┌──
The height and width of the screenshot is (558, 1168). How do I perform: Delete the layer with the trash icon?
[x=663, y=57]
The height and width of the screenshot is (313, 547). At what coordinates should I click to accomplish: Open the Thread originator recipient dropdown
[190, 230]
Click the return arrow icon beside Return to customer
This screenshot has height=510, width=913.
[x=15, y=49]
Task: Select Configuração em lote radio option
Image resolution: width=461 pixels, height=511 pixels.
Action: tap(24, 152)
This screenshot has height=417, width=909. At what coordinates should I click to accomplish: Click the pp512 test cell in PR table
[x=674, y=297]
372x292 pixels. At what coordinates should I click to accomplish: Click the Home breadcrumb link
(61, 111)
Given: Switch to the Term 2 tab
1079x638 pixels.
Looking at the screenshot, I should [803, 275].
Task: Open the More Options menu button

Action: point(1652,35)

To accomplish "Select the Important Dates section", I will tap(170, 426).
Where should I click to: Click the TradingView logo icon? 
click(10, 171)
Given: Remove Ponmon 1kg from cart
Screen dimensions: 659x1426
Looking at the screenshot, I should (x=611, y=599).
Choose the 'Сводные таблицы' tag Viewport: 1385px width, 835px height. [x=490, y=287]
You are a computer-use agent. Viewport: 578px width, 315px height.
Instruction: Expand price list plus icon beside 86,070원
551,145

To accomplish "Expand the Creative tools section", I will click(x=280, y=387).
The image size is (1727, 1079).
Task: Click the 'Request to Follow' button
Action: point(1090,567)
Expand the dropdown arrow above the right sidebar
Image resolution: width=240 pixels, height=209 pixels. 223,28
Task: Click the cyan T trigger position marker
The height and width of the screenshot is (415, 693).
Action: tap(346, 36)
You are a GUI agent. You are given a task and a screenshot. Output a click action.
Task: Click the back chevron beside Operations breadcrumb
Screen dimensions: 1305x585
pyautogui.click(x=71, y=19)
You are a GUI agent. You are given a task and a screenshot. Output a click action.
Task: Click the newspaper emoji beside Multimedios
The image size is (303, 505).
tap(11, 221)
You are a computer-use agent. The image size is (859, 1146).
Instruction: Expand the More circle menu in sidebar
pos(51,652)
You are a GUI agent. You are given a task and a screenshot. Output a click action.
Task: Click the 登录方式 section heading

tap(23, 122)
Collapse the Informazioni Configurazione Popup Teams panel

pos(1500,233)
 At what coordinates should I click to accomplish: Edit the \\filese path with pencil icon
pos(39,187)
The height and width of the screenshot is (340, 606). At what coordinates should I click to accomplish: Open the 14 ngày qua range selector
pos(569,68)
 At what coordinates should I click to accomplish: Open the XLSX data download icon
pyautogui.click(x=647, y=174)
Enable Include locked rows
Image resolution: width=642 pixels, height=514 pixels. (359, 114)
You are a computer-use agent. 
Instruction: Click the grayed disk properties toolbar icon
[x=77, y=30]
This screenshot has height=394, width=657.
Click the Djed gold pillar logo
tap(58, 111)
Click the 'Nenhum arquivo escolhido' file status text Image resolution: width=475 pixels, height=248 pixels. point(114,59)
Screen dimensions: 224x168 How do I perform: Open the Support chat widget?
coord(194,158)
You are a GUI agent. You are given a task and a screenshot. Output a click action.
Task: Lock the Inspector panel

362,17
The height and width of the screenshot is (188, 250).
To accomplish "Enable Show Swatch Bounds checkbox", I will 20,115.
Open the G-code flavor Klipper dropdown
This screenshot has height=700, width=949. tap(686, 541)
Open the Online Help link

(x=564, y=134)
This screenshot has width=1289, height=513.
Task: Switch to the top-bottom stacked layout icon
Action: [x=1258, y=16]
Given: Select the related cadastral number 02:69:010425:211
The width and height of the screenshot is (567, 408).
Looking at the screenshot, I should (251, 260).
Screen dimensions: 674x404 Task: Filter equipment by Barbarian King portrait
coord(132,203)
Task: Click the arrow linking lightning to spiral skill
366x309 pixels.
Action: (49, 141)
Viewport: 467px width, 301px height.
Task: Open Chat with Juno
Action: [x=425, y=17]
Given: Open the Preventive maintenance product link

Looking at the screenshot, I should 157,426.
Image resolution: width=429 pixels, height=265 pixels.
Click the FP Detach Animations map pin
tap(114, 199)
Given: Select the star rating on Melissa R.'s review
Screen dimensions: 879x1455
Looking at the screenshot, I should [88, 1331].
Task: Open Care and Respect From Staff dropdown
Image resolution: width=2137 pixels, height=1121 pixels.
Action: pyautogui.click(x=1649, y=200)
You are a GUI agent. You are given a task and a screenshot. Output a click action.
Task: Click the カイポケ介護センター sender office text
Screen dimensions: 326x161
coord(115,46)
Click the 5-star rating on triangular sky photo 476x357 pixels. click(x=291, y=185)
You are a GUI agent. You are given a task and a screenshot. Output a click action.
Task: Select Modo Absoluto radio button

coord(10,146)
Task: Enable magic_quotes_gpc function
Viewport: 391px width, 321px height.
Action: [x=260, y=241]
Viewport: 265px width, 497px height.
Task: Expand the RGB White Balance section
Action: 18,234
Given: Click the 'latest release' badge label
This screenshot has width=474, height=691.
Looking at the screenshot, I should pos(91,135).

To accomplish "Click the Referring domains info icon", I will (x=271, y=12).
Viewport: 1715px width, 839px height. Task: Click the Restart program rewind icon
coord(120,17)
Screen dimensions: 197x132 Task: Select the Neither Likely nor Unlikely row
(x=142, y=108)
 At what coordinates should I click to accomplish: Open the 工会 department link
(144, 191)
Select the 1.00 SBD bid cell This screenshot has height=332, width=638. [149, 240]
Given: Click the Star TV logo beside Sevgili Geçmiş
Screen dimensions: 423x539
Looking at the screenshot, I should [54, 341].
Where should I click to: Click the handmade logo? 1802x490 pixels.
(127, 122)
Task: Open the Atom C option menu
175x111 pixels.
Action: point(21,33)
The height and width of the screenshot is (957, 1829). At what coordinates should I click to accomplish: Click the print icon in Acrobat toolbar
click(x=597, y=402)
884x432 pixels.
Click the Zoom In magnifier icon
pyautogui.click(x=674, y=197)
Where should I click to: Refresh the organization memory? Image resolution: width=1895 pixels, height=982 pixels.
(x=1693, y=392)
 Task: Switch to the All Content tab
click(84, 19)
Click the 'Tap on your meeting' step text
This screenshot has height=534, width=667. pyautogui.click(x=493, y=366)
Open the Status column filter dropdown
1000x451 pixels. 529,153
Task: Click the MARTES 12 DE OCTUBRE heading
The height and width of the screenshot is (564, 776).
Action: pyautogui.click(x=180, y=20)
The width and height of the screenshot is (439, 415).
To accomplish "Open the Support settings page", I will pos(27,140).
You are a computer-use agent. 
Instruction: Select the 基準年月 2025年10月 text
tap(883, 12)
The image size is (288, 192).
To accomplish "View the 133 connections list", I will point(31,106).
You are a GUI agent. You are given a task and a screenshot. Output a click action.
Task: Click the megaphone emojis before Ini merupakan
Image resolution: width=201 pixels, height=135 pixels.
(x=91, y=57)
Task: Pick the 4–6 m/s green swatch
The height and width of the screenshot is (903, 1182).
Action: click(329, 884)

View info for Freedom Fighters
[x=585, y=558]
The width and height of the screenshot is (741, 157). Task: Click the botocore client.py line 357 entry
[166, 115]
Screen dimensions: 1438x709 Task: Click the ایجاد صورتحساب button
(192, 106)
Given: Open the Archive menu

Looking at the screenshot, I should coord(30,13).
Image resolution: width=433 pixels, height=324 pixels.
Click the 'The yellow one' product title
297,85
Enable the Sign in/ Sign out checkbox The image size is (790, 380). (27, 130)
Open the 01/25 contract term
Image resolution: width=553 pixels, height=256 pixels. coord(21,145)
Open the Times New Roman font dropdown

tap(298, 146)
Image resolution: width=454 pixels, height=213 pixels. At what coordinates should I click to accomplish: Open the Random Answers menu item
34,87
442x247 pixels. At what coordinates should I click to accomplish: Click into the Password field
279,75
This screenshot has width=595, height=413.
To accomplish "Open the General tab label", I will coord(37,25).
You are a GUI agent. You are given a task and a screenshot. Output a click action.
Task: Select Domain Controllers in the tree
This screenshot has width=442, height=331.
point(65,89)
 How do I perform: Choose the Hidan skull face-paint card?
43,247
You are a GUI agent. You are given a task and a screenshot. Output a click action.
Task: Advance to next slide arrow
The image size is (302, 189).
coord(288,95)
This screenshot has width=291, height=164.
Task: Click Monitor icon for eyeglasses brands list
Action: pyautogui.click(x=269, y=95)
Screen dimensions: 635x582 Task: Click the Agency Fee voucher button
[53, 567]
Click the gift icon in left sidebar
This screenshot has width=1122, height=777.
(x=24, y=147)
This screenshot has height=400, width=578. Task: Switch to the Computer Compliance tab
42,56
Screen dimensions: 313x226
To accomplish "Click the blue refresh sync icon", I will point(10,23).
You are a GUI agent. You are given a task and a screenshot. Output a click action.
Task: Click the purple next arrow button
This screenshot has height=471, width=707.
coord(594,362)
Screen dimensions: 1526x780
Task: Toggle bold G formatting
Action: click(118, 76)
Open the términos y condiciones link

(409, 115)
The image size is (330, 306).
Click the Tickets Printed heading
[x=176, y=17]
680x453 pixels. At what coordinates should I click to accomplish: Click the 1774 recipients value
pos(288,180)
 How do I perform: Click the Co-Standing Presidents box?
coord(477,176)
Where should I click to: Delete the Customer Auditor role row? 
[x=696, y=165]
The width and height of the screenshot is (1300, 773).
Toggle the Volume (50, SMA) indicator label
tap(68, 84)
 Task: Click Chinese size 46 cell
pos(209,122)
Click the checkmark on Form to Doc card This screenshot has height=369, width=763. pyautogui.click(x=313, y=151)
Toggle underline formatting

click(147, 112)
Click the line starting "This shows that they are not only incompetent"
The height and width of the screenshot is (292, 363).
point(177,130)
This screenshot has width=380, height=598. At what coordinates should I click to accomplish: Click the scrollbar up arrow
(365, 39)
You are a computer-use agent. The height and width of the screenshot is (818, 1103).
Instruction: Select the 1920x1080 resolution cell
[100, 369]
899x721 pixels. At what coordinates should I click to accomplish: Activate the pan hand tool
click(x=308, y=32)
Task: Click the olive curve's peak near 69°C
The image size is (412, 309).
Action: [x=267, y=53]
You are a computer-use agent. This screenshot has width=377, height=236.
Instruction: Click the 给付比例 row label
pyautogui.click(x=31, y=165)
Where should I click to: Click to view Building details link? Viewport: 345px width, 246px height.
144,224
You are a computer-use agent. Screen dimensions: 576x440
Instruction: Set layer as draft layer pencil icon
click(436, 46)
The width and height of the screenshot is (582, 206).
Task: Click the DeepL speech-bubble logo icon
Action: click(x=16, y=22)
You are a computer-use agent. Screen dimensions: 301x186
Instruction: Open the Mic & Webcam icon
└──
Beginning at the line where "You are a computer-use agent. This" appears, extract each line through the end of the data above; keep them exact and include nothing else.

* _Answer to this problem_:
You are a computer-use agent. This screenshot has width=377, height=236.
Instruction: Click the 给付比例 row label
pyautogui.click(x=31, y=165)
Where should I click to: Click to view Building details link? Viewport: 345px width, 246px height.
144,224
You are a computer-use agent. Screen dimensions: 576x440
Instruction: Set layer as draft layer pencil icon
click(436, 46)
The width and height of the screenshot is (582, 206).
Task: Click the DeepL speech-bubble logo icon
Action: click(x=16, y=22)
You are a computer-use agent. Screen dimensions: 301x186
Instruction: Open the Mic & Webcam icon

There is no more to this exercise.